Die schönen Künste, Kult/ur/räume
"Die Wahrnehmung von Kulturräumen im eigenen Land und deren Darstellungsweise in Kunstfotografien stehen im Mittelpunkt der Ausstellung/Publikation Kult/ur/räume. Dazu wurden zwölf chinesische und zwölf österreichische FotografInnen eingeladen, ihre persönliche Definition zu diesem Thema über ihre Arbeiten wiederzugeben." (Aus Kult/ur/räume)

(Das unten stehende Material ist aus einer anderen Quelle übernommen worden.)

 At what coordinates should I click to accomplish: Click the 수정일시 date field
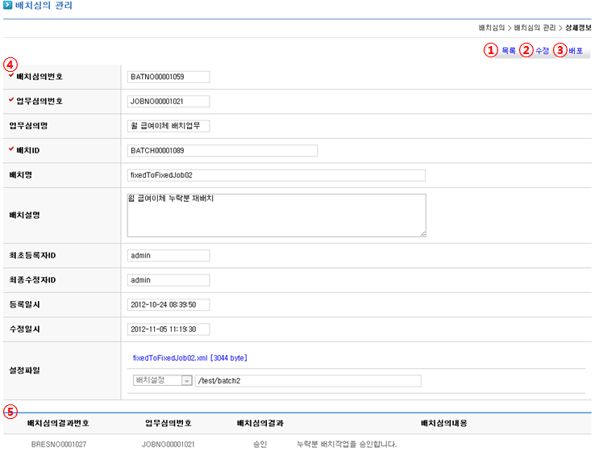pos(168,329)
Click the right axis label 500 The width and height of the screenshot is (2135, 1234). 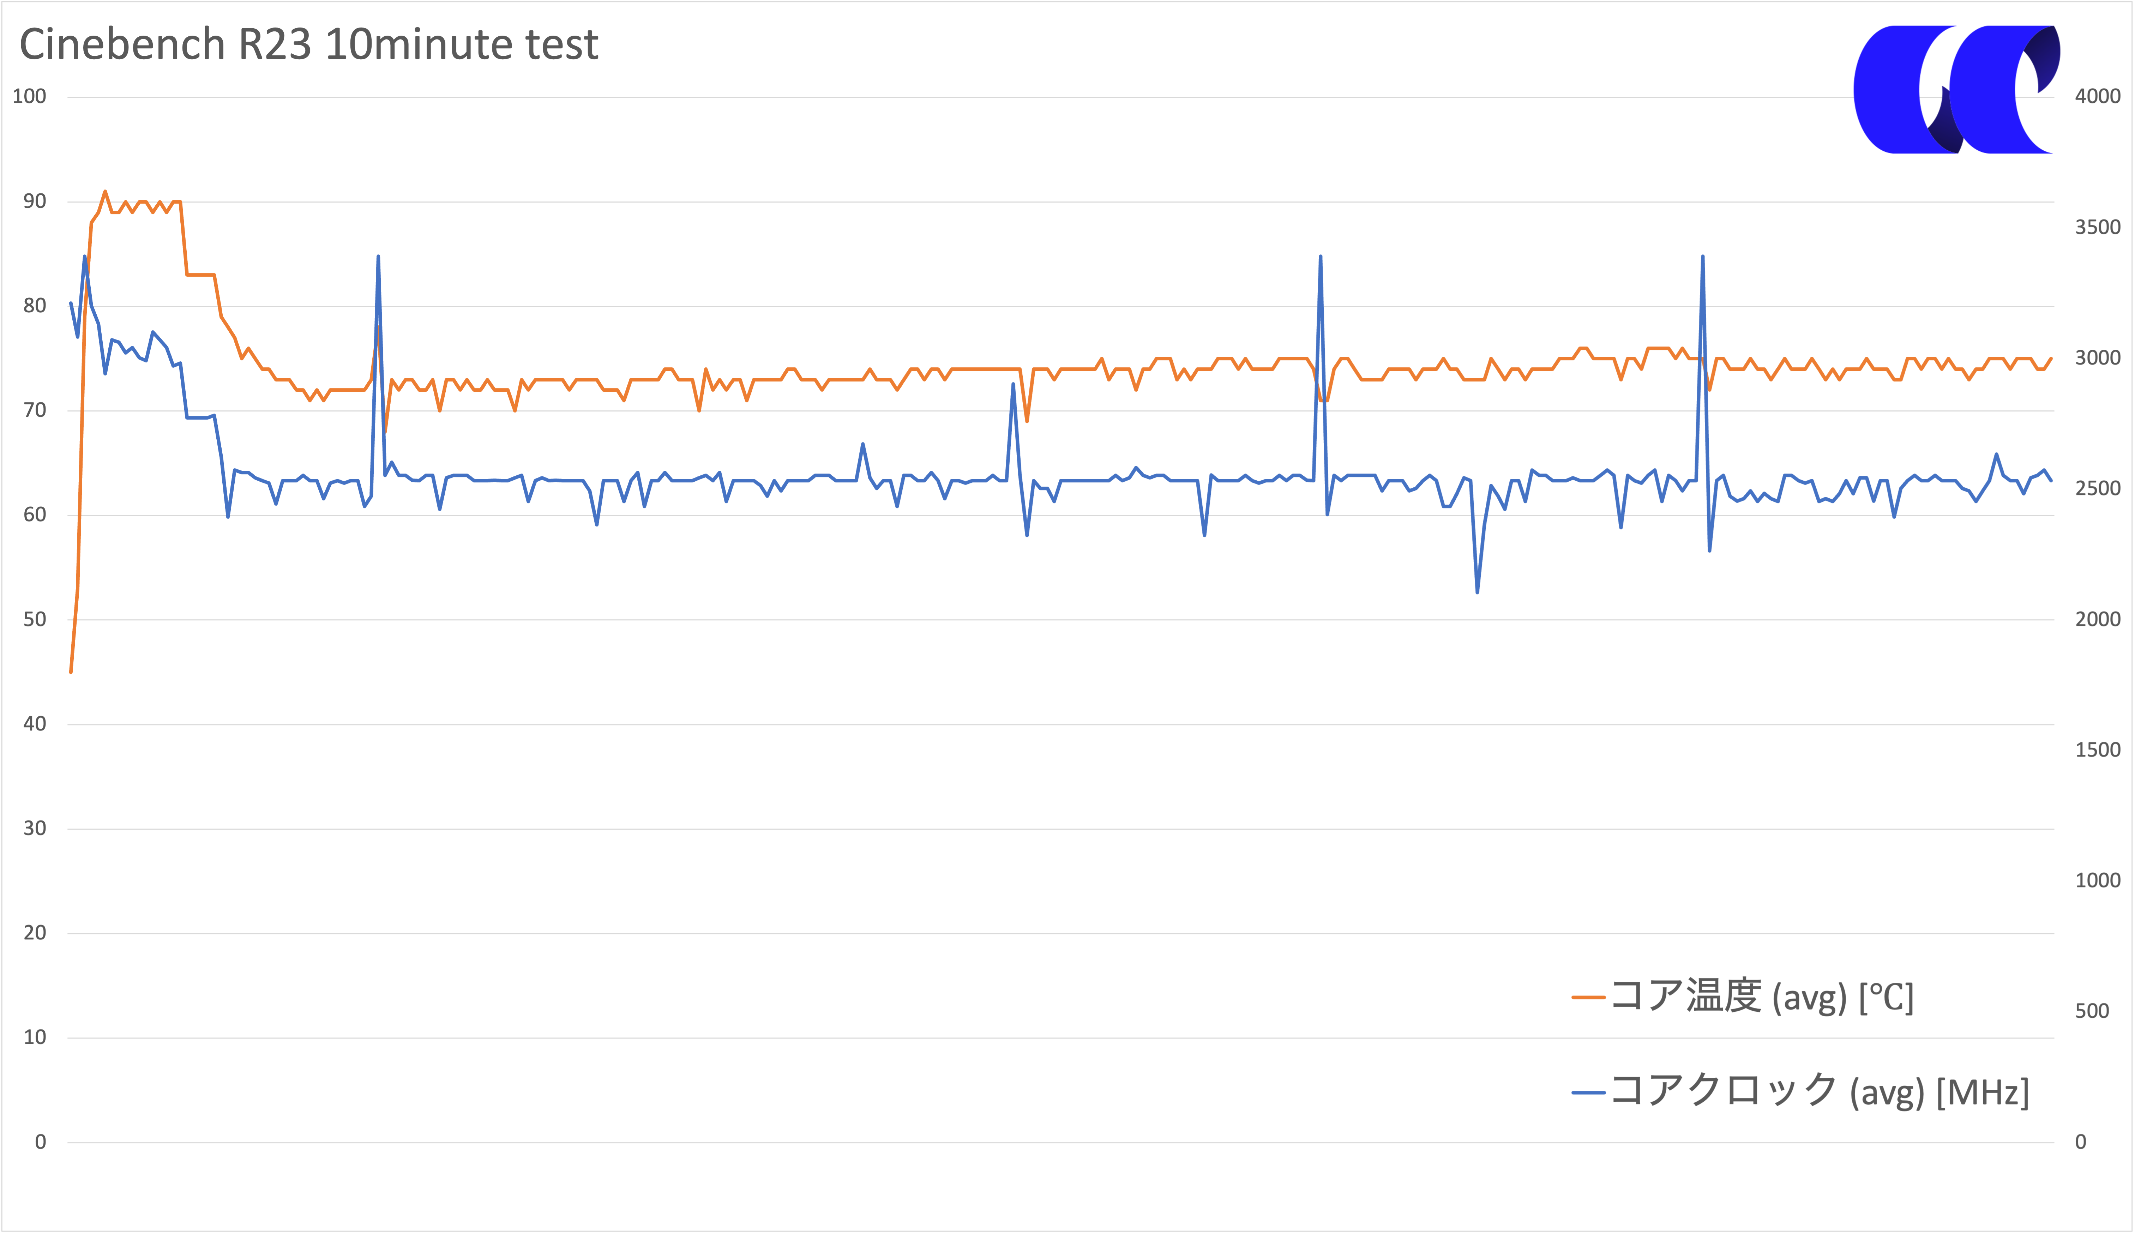click(2092, 1011)
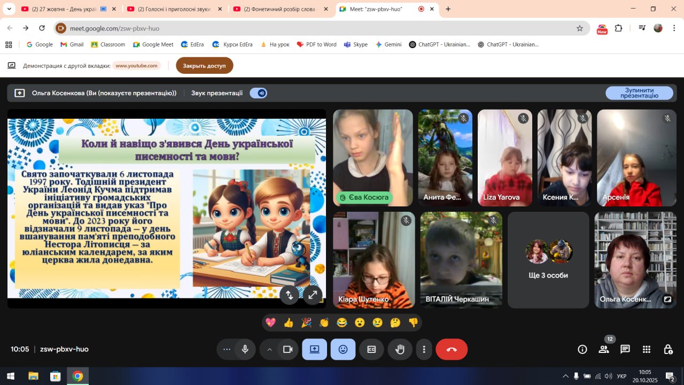Screen dimensions: 684x385
Task: Toggle closed captions
Action: click(371, 349)

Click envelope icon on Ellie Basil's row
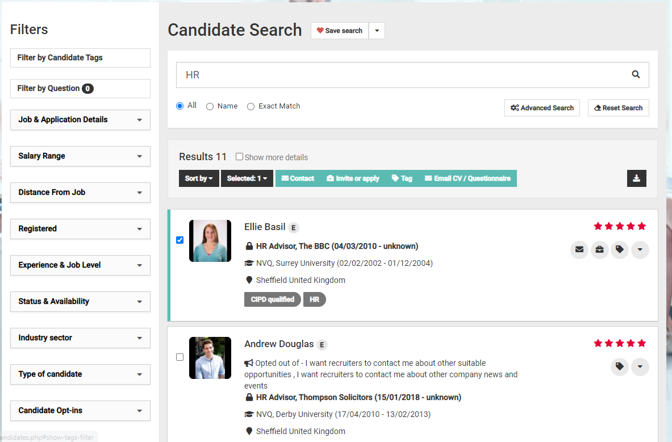pos(579,249)
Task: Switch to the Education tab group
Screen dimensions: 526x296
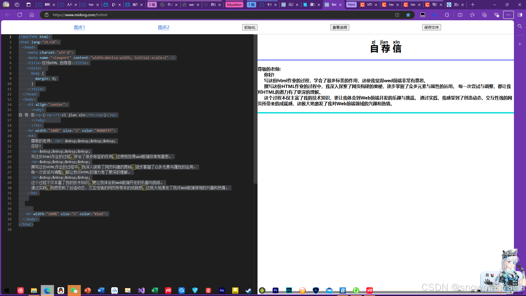Action: coord(234,5)
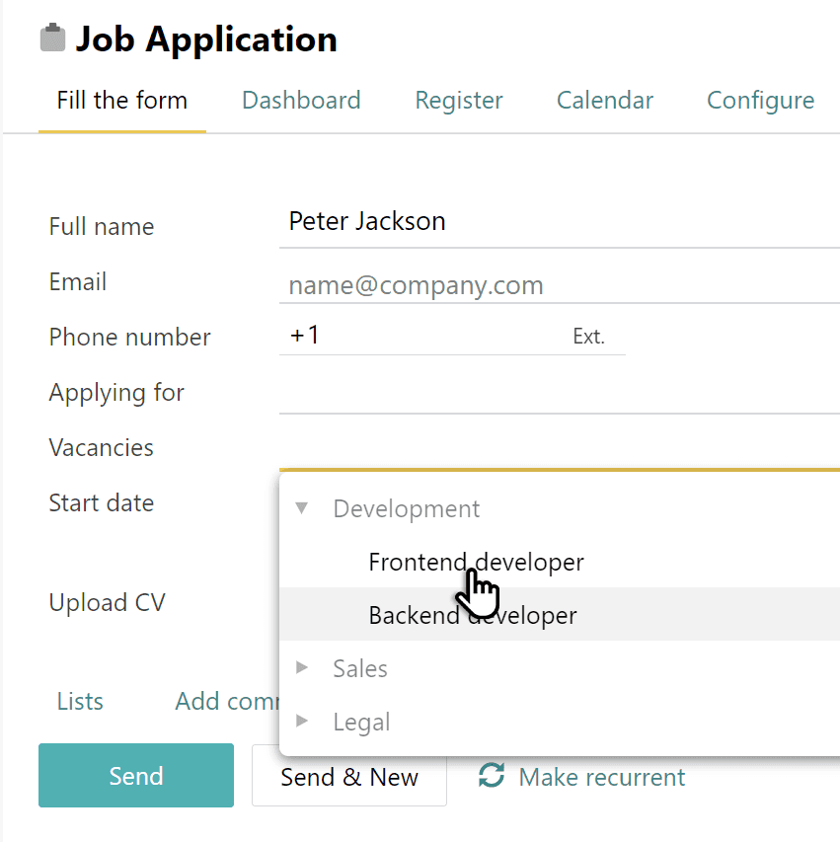
Task: Select Frontend developer from the list
Action: (476, 561)
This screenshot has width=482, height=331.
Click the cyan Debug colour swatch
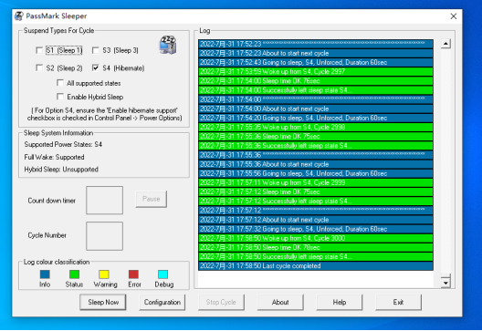click(x=162, y=274)

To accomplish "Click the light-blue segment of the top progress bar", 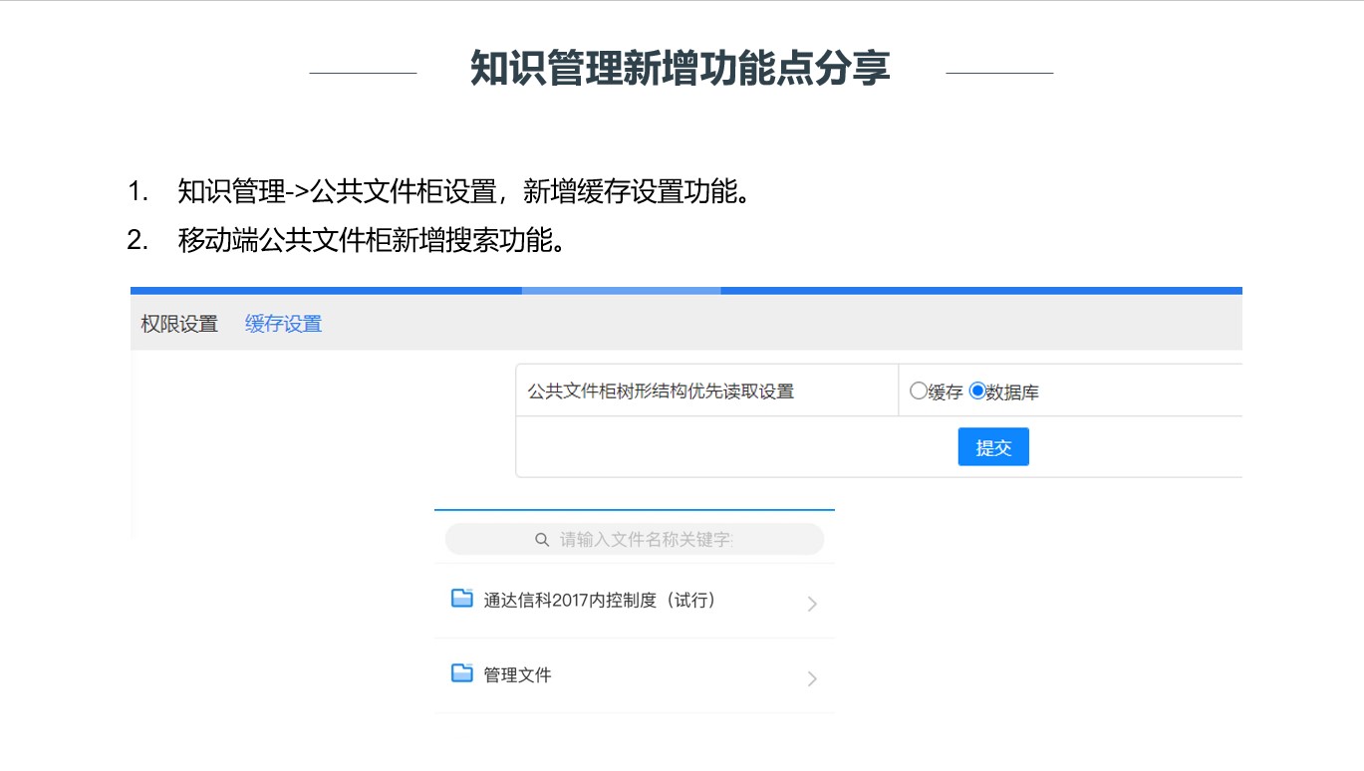I will [x=621, y=291].
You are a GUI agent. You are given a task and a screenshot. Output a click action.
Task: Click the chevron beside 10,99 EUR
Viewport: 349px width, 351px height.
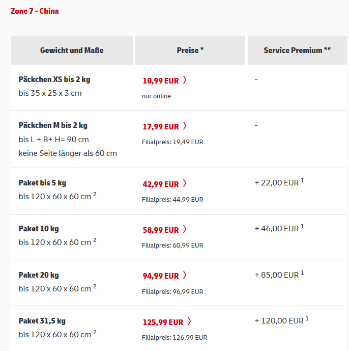point(185,80)
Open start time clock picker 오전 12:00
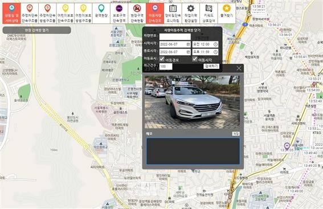The width and height of the screenshot is (323, 209). (x=215, y=44)
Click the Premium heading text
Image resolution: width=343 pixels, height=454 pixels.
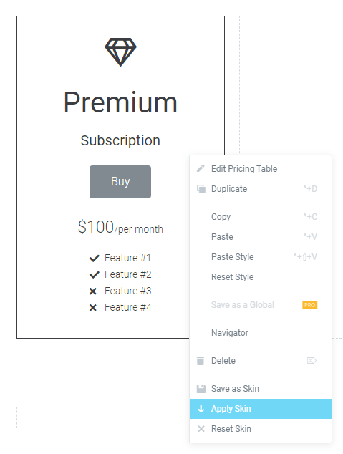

Die schönen Künste thematisiert die mögliche Omnipräsenz von Kunst und Kultur unabhängig von (Kultur-) Raum und Zeit. In vier Fotos werden die vier großen Ausdrucksformen der "Schönen Künste" Literatur, Musik, darstellende und bildende Kunst - repräsentativ verkörpert durch eine Schriftstellerin, einen Cellisten, eine Tänzerin sowie durch einen Maler - an für normale Begriffe ungewöhnlichen Orten dargestellt. (Die Fotoarbeit ist aufgrund des fehlenden Malers (noch) unvollendet.)
Dabei wurde versucht, einen größtmöglichen Kontrast zwischen der künstlerischen Tätigkeit und dem für diese Tätigkeit gewählten Raum herzustellen. So wurden ein schneebedeckter Acker, eine leere Tiefgarage oder etwa ein mit Graffiti beschmiertes und heruntergekommenes Abbruchhaus als "Kunstraum" gewählt. Zur Gewährleistung dieses Kontrasts wurde auf die "klassische" und im allgemeinen Bewusstsein verankerte Ausprägung der jeweiligen Kunstsparte zurückgegriffen.
Ausstellung(en):
Ausstellung im Rahmen der Kult/ur/räume in der Aula der Universität Graz, 2015.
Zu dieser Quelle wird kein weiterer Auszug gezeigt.